About Rule of 72 Calculator
Applies the Rule of 72 to estimate either how many years an investment takes to double at a given interest rate, or what interest rate is needed to double money within a target number of years. Compares the Rule of 72 shortcut against the exact compound interest formula (using logarithms) and reports the accuracy percentage. Accepts an optional principal amount to show concrete dollar values.
- Two modes: “Years to Double” (enter rate, get years) and “Required Rate” (enter years, get rate)
- Exact calculation: years = ln(2) / ln(1 + r/100); rate = (2^(1/years) − 1) × 100
- Accuracy rating: Excellent (≥95%), Good (≥90%), Fair (below 90%)

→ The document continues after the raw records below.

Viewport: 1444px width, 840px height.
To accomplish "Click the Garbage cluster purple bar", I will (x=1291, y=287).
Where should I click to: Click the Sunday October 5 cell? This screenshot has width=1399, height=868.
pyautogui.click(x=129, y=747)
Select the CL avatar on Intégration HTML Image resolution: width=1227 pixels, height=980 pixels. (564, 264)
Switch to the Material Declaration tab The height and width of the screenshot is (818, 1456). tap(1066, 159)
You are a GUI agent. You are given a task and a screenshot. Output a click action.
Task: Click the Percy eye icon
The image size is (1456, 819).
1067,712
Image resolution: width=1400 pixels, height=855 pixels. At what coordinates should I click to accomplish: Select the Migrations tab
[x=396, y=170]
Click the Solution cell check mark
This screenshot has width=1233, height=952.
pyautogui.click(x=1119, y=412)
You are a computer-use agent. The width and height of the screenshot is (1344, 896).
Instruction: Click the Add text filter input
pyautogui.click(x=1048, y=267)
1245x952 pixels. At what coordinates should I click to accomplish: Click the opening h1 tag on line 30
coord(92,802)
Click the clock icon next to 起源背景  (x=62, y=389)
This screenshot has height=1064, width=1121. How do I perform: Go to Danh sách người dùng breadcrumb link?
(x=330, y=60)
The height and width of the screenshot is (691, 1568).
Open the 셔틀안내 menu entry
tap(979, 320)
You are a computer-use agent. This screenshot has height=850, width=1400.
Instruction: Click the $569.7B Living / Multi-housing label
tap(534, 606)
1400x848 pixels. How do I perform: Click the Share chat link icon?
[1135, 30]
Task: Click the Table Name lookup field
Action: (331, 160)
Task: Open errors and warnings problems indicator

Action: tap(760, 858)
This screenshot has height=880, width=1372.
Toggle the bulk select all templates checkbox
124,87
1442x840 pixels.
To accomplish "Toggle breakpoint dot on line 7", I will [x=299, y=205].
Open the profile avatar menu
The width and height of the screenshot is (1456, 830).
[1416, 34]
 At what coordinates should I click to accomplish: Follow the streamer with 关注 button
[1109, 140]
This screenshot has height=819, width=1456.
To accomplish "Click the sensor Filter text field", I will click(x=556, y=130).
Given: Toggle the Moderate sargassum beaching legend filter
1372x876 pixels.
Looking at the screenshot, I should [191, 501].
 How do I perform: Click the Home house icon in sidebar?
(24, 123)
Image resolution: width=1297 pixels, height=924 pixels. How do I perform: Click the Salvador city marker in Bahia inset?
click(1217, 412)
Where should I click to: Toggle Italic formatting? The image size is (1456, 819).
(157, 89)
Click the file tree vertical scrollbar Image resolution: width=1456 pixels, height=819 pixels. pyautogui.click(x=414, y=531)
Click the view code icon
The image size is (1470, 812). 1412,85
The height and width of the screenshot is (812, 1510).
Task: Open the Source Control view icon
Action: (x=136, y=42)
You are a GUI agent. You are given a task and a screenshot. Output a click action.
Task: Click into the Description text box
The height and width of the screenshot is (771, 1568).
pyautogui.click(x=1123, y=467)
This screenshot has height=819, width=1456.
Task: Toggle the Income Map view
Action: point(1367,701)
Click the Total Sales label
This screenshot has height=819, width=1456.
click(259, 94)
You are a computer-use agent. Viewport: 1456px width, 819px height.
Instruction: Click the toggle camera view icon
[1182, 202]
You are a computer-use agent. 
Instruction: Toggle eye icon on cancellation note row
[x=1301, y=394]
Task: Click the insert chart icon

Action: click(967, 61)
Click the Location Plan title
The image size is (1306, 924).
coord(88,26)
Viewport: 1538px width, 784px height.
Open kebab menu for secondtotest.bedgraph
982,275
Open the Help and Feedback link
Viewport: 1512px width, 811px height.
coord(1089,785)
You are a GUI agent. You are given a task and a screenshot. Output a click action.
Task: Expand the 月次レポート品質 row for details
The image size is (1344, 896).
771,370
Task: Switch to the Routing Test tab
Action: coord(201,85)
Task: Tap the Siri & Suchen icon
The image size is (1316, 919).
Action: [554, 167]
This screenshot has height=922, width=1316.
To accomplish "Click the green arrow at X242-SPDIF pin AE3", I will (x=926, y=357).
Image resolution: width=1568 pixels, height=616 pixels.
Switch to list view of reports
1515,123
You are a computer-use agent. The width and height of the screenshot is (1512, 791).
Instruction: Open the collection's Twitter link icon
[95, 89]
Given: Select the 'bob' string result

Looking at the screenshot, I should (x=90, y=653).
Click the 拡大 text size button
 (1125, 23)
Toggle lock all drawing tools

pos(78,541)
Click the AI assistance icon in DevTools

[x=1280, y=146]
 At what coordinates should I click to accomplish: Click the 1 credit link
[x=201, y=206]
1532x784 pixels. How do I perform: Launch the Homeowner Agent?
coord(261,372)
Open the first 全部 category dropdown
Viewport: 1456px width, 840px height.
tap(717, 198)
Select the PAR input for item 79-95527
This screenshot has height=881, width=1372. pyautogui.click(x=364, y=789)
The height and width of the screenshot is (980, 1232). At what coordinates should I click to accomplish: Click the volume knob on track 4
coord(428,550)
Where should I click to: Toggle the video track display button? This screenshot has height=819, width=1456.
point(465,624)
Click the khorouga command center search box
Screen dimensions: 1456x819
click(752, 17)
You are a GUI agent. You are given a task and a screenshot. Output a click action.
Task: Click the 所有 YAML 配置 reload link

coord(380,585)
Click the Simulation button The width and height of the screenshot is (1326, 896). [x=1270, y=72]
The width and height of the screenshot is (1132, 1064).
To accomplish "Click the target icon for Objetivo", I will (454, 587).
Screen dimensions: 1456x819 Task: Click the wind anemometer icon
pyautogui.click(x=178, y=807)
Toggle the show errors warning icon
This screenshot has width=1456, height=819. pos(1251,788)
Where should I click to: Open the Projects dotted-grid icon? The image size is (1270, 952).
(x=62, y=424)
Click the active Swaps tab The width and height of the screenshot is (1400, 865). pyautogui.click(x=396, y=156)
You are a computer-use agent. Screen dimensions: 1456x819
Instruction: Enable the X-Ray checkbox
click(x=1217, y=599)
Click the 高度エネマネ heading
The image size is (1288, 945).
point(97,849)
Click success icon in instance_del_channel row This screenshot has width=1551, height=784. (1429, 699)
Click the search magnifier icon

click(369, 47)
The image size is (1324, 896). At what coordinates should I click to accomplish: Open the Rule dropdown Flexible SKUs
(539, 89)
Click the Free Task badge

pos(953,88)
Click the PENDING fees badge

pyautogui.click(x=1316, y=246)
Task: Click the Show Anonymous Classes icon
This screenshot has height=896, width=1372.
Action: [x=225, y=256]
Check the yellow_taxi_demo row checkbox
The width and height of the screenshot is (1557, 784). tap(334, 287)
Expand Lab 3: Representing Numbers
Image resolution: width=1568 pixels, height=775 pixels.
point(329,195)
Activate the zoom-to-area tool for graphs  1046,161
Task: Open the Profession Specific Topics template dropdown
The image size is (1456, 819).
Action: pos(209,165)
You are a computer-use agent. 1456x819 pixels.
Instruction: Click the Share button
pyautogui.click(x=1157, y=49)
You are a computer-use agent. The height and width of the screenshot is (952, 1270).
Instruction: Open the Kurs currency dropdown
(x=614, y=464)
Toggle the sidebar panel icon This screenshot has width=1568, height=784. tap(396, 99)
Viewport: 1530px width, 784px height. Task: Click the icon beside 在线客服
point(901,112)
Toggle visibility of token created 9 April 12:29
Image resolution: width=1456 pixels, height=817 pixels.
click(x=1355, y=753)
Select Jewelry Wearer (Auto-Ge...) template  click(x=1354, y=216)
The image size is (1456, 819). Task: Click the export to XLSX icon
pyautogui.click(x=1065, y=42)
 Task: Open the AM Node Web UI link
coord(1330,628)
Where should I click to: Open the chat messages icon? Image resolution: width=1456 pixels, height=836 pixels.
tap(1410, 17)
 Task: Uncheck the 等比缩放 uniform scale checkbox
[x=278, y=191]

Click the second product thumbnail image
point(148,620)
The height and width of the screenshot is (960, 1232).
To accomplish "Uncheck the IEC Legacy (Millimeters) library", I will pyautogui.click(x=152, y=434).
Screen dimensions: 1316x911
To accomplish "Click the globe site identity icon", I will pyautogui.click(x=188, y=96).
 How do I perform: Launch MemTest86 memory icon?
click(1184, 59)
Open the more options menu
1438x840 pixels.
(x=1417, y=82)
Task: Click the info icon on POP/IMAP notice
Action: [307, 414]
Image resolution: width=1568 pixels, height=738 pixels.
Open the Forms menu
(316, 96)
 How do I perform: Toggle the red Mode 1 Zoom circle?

- Optional principal input shows the doubled dollar amount
- Reference cards explain the formula and its optimal accuracy range (6–10%)
Frequently Asked Questions
- When is the Rule of 72 inaccurate?
- It is most accurate for rates between 6% and 10%, where the error is under 1%. At very low rates (1–2%) or very high rates (20%+), the approximation drifts. This calculator shows you exactly how far off it is by comparing against the precise logarithmic formula.
- Why 72 and not some other number?
- 72 is a convenient approximation of 100 × ln(2) ≈ 69.3, rounded up because it has many divisors (1, 2, 3, 4, 6, 8, 9, 12, etc.), making mental division easy. Some finance texts use 69.3 or 70 for greater precision at the cost of harder arithmetic.